HPLC法测定不同产地芍药中丹皮酚的含量

湘潭职业技术学院 李俊雅 李 君

河南羚锐制药股份有限公司 袁德先

HPLC法测定不同产地芍药中丹皮酚的含量

湘潭职业技术学院 李俊雅 李 君

河南羚锐制药股份有限公司 袁德先

芍药药材来源于毛茛科植物芍药（Paeonia lacilfora Pall）的干燥根，收载于《中国药典》2010年版1部。中医临床用于治疗头痛眩晕，肋痛、腹痛，四肢挛痛，血虚萎黄，月经不调，自汗、盗汗。现代研究证明丹皮酚是芍药药材主要活性成分之一。本文，笔者以丹皮酚含量变化为依据，用高效液相法测定不同产地芍药中丹皮酚的含量。

一、仪器与样品

仪器为岛津LC-20AT高效液相色谱仪，SPD-20A型紫外检测器，CTO-10A S vp型柱温箱，CBM-102型工作站。样品为丹皮酚对照品（中国药品生物制品检定所，批号0708-9704），芍药样品于2010年11月—2011年1月分别采于湖北十堰、安徽亳州、四川雅安、河南南阳、湖南怀化等地。甲醇、异丙醇、乙腈为色谱纯，所用其他试剂均为分析纯。

二、方法与结果

1.色谱条件与系统适用性试验。色谱柱SHMADZU shim-pack-vp-ODS 150mm×4.6mm（column size）serial NO 8042464，柱温：室温。流动相：甲醇-水（60∶40）。流速：1.0m l·min-1。检测波长：274nm，理论塔板数按丹皮酚峰计算应不低于5 000。在此条件下，丹皮酚与相邻成分达到基线分离，与其他相邻色谱峰分离度大于1.5，符合分离要求。（图1，图2）

2.溶液的制备。

（1）对照品溶液制备。取丹皮酚对照品适量，精密称定，加甲醇制成每1.0mL含0.02mg（实配为0.032mg/mL）的溶液，即得丹皮酚对照品溶液。

（2）样品溶液制备。取芍药药材研细，取约0.5g，精密称定，置具塞锥形瓶中，精密加入50%甲醇，密塞，超声处理（功率250W，频率33kHz）45min，放冷，再称定重量，用50%甲醇补足减失的重量，摇匀，滤过，取续滤液，即得。

3.线性关系考察。
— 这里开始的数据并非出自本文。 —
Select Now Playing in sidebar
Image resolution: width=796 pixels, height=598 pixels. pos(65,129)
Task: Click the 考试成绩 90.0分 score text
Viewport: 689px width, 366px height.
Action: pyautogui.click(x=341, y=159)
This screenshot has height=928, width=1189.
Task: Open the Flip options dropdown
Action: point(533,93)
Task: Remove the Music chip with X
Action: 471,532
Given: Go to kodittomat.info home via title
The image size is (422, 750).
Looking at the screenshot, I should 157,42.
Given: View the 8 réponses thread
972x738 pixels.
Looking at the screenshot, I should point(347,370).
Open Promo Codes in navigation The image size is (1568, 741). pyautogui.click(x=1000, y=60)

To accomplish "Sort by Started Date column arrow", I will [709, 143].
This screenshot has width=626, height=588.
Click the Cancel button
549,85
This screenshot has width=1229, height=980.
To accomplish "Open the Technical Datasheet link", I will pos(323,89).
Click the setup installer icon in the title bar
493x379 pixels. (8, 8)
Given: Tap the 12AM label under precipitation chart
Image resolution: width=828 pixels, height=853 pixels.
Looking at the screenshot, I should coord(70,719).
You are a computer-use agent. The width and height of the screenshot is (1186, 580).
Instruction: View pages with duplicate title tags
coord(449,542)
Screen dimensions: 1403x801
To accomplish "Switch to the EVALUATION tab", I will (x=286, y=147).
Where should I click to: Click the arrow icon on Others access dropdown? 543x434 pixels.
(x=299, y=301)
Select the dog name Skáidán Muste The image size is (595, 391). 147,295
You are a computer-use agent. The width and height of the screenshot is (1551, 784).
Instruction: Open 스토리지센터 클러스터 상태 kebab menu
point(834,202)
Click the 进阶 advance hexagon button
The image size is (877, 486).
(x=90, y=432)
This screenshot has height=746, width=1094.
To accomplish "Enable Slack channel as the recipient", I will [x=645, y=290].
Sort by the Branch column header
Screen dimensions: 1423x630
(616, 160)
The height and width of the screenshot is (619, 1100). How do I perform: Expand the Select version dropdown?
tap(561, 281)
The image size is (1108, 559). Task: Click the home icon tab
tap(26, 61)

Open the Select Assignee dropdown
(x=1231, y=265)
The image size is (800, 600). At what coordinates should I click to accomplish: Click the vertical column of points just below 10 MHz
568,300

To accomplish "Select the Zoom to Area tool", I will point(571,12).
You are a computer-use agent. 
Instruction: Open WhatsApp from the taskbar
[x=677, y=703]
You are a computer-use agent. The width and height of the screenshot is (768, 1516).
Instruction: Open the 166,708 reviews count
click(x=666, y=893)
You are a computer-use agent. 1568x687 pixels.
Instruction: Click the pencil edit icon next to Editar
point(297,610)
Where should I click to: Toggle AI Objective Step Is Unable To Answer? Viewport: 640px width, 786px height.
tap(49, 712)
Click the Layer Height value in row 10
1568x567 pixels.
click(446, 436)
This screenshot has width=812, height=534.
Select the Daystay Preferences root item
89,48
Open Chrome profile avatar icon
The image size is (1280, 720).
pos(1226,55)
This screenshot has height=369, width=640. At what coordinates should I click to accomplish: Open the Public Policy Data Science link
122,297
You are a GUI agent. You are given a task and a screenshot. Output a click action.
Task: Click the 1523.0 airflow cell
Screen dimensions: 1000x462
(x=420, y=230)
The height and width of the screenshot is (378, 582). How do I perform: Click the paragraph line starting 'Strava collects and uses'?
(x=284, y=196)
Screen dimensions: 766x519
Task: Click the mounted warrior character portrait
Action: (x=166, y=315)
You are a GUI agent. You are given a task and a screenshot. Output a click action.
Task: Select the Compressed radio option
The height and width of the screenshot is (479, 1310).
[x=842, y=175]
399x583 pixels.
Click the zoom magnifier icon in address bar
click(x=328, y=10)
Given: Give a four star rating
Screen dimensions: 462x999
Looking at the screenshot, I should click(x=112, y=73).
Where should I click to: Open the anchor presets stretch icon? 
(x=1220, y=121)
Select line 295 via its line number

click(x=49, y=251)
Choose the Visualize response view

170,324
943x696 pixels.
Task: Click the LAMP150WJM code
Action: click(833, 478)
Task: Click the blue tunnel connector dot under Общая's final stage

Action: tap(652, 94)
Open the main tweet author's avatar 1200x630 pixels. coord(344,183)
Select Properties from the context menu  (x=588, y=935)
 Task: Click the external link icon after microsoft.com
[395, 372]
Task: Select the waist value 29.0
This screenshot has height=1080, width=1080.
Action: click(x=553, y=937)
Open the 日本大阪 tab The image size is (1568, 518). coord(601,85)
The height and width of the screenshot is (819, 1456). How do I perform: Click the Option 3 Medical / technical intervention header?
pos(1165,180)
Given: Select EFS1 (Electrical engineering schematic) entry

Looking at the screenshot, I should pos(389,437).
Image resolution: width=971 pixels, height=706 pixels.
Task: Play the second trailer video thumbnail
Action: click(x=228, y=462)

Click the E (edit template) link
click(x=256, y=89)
分别精密吸取对照品溶液（0.032 0mg/ mL）5.0uL，7.0uL，10.0uL，12.0uL，15.0uL依次进入色谱仪，记录色谱图，以峰面积为纵坐标（Y），含量为横坐标（X）得回归方程为：Y=7×106X+8384.5，r=0.9999，表明丹皮酚在0.16～0.48μg范围内具有良好的线性关系。

4.精密度实验。精密吸取同一丹皮酚对照溶液（0.032 0mg/ mL）10μL，按上述色谱条件下，连续进样6次，以峰面积计算RSD值，得对照品溶液的RSD为0.55%，表明精密度良好。

5.稳定性实验。取样品制成供试品溶液，精密量取10μL，分别在0，1，2，4，8，12h进样，记录色谱峰面积，计算RSD值，测得样品的RSD值为0.97%，表明样品的稳定性良好。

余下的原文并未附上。